I avoid any movie that references feces in its title. Today, whilst perusing the fare at the local BlockBuster, I had the misfortune to come across a film entitled Monsturd.

"It’s not just a movie, it’s a movement!”
-Beth Horne/Dale Posner, San Francisco Examiner

Yes it seems that Wings Hauser has made some of the worst movies in Hollywood. Here is Leonard Maltin’s assessment:

His recur ring role as a next door neighbor on TV’s “Roseanne” probably earned him a bigger audience than all his films put together.

from Roger Ebert:

“If the video box says, ‘If you are offended by scenes of graphic horror, do not rent this movie!’-- do not rent this movie.”

This quote accurately describes upwards of 75% of your video store choices.

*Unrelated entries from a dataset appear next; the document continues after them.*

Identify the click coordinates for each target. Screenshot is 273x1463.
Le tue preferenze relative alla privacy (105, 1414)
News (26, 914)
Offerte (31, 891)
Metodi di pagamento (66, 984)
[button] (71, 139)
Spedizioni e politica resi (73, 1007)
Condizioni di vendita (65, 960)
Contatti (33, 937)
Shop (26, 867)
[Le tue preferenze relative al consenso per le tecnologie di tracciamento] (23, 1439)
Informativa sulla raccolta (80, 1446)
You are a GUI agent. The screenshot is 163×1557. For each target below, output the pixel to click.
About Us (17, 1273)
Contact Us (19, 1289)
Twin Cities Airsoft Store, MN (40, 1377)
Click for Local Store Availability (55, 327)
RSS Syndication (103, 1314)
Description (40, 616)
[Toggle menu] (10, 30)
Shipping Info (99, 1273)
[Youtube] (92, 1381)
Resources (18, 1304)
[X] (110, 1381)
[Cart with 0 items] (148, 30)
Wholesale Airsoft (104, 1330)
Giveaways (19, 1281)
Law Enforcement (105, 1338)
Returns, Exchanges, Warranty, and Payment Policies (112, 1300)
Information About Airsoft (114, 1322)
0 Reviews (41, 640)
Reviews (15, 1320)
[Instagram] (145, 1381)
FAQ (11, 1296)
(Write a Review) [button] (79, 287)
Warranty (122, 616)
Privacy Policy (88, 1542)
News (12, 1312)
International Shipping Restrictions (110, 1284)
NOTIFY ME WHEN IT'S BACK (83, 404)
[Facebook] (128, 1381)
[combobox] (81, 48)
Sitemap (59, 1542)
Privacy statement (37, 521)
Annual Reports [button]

Unfortunately, not all are as considerate in telling you right there on the box that the movie is a piece of shit.

NETFLIX NETFLIX NETFLIX!

My work here is done.

Hey freido, we’re having fun here. Don’t go bringing logic into it . . .

Comparissons to other movies. My favorite is the box to Python where it states:

“It’s this year’s Lake Placid!

Now, I liked Lake Placid, but it’s not necessarily a movie you want to be bragging you’re copying. Also, references to other classic horror villains are bad. The tag for Milo is something like “Even Jason and Freddy were children at some time.” Just a bad, bad sign.

Oh, and if a movie that came out before a big name director’s big movie is re-released, be weary. I feel sorry for all those people who bought Bad Taste and Meet the Feebles because it was “From the same director as Lord of the Rings.” I love both of those films, but unless you know what you’re in for, you’re going to be VERY shocked!

I’ve seen a few boxes which play up the fact that the movie is “Unrated!!!” That means straight-to-video, not “too hot for the theaters.”

I remember renting a Jackie Chan film called “The Prisoner” once, where he had top billing and his face was dominating the cover(in fact, that’s all there was). Well, apparently it was one of his really early films, because he’s in it for maybe 10 minutes, usally just walking through a room a times.

Boy did I feel ripped off.

Having “Ernest” or “Bernie’s” is a pretty big red flag for me.

err that was to say -

Having “Ernest” or “Bernie’s” in the title is a pretty big red flag for me.

KidCharlemagne

As is having the name Michael Pare in the cast list (or depicted on the cover). Especially if Tawny Kitaen is also there.

The use of a famous name in a position other than the one you normally think of that person as occupying. The ill advised directorial forays of actors and writers are legion, but something like “Starring Tom Savini”, or “Written by Keanu Reeves” should also serve as a red flag.

If it has Joe Estevez in it, drop it like a hot rock.